__Fragment tekstu__

┄┄┄┄┄┄┄┄┄┄┄┄┄┄┄┄┄┄┄┄

W ocenie Sądu Rejonowego biegły B. nie wiadomo po co skupił się na tym, kto wykonywał zabieg, zamiast na tym czy został on przeprowadzony prawidłowo. Przecież oczywistym jest, iż nawet amator, nie mówiąc o kosmetyczce, może wykonać zabieg prawidłowo czy to przez przypadek czy też w oparciu o informacje możliwe do znalezienia w internecie. By stwierdzić, że zabieg został wykonany nieprawidłowo należy wskazać konkretne nieprawidłowości w jego procedurze, a nie to kto tę procedurę wykonał. W okolicznościach sprawy może to być niewłaściwe stężenie kwasu pirogronowego lub też zbyt długa ekspozycja na ten kwas. Biegły wskazał przecież, podobnie jak biegła dermatolog, iż zastosowano właściwe stężenie kwasu i nie wskazywał by zastosowano zbyt długi czas ekspozycji. Tym samym nawet gdyby zabieg wykonał lekarz, a nawet sam biegły, to efekt zapewne byłby ten sam. Przyznał zresztą to sam biegły twierdząc, w trakcie konfrontacji z drugą biegłą, iż miałby opinię diametralnie inną gdyby zabieg wykonał lekarz.

┄┄┄┄┄┄┄┄┄┄┄┄┄┄┄┄┄┄┄┄

__Lista rekordów__

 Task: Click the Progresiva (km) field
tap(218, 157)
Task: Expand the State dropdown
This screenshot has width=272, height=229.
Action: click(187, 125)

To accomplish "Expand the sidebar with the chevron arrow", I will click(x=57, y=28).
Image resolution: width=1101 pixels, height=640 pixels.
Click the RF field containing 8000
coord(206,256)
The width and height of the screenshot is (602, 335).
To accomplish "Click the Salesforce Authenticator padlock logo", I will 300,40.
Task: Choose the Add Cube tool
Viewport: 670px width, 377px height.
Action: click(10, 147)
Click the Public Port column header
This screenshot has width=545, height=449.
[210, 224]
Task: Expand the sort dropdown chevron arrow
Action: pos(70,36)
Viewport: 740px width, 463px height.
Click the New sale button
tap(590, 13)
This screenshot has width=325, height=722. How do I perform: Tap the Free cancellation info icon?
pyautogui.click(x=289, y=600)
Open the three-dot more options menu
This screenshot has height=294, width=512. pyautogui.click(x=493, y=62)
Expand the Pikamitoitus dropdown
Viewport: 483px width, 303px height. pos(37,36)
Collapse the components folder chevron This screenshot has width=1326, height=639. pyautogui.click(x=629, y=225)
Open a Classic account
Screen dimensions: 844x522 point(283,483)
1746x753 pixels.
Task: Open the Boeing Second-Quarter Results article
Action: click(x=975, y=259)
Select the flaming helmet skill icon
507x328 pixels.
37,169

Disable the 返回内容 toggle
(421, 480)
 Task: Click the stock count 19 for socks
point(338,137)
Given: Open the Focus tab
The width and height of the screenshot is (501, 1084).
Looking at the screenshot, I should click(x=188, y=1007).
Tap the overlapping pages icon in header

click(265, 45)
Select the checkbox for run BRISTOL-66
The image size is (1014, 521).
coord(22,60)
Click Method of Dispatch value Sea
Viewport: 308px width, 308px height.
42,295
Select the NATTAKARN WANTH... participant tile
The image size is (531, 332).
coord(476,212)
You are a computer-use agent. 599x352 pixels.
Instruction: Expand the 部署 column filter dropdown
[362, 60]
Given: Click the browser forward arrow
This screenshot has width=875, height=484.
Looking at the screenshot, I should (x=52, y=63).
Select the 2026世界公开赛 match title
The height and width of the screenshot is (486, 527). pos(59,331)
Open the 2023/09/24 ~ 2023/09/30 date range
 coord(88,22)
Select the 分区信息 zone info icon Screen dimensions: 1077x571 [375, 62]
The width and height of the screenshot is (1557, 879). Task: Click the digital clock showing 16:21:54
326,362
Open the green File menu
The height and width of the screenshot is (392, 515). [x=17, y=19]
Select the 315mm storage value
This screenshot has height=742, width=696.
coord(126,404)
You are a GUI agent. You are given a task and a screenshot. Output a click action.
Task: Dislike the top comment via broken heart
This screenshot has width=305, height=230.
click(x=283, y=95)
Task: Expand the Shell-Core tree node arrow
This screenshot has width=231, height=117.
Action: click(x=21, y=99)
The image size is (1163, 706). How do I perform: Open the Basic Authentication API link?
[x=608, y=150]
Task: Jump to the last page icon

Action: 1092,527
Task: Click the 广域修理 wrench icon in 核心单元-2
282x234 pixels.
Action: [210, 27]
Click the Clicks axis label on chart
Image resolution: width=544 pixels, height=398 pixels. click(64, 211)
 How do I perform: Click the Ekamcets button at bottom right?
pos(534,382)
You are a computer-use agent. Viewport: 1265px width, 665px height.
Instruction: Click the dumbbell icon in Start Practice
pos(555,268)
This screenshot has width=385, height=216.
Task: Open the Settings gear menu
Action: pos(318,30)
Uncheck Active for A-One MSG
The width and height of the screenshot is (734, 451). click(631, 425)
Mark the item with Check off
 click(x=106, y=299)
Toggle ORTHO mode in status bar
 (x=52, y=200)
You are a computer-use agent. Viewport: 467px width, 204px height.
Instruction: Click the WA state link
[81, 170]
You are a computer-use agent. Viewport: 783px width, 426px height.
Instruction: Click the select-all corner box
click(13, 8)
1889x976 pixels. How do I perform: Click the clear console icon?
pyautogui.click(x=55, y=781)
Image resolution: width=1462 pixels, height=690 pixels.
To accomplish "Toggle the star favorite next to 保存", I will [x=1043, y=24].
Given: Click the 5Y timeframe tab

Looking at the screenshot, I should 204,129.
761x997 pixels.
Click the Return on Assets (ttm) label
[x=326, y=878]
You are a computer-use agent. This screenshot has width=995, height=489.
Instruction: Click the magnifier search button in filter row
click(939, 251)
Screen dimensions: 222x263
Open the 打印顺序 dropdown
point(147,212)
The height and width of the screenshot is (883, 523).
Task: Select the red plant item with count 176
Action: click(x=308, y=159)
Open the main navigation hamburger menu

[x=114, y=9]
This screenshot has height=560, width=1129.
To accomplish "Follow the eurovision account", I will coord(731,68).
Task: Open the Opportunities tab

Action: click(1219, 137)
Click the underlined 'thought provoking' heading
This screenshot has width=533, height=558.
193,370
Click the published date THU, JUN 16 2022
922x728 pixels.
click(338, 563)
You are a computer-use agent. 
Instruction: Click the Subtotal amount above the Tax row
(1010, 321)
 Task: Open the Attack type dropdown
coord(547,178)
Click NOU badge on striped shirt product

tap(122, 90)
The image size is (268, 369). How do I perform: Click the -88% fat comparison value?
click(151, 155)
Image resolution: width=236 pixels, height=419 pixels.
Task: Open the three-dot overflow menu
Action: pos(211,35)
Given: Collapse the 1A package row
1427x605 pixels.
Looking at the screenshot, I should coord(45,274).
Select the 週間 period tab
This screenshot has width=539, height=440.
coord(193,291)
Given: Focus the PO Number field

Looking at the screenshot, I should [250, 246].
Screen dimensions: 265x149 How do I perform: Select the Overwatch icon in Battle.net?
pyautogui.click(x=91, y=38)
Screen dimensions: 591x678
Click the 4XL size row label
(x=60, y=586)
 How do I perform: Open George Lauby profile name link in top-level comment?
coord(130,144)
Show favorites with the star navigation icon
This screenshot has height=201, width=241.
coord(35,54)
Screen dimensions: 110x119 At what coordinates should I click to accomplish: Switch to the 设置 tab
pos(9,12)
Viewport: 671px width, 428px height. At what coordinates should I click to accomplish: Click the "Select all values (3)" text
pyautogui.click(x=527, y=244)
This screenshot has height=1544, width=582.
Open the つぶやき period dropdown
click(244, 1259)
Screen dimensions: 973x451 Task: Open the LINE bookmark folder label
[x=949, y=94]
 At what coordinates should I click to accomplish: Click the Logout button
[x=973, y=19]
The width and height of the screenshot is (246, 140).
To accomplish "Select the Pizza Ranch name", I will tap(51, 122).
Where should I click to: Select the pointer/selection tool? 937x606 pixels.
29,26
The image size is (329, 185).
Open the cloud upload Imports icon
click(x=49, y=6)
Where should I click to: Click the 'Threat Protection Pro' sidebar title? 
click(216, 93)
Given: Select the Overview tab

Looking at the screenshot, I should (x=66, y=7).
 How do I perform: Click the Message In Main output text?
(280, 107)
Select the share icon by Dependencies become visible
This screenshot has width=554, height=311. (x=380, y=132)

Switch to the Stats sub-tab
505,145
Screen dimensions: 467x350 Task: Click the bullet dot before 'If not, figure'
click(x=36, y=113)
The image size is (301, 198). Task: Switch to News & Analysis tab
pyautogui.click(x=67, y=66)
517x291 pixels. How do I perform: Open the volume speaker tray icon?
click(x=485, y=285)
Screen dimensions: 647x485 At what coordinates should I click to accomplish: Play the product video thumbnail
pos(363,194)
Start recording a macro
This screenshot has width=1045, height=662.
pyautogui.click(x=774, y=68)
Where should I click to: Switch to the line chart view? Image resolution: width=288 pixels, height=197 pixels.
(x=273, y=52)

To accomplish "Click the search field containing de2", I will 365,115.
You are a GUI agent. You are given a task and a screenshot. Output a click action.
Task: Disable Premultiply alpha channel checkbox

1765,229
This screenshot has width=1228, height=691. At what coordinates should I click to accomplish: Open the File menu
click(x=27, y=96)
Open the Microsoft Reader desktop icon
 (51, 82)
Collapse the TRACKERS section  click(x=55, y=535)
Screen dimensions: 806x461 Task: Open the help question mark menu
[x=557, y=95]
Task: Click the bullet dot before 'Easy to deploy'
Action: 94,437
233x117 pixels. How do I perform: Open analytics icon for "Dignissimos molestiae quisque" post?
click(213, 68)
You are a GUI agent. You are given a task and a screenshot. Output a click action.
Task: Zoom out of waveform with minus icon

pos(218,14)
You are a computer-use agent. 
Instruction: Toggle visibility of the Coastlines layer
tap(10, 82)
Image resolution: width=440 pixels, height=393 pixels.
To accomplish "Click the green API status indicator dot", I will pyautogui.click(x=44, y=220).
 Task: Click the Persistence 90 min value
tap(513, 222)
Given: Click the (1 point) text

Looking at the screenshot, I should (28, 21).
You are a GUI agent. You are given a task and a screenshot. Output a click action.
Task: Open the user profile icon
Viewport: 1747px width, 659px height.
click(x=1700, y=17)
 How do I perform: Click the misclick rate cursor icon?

┄┄┄┄┄┄┄┄┄┄┄┄┄┄┄┄┄┄┄┄

Jakie dwie możliwe nieprawidłowości w procedurze zabiegu wymienia fragment tekstu w okolicznościach sprawy? Opieraj się wyłącznie na fragmencie tekstu.

Niewłaściwe stężenie kwasu pirogronowego lub zbyt długą ekspozycję na ten kwas.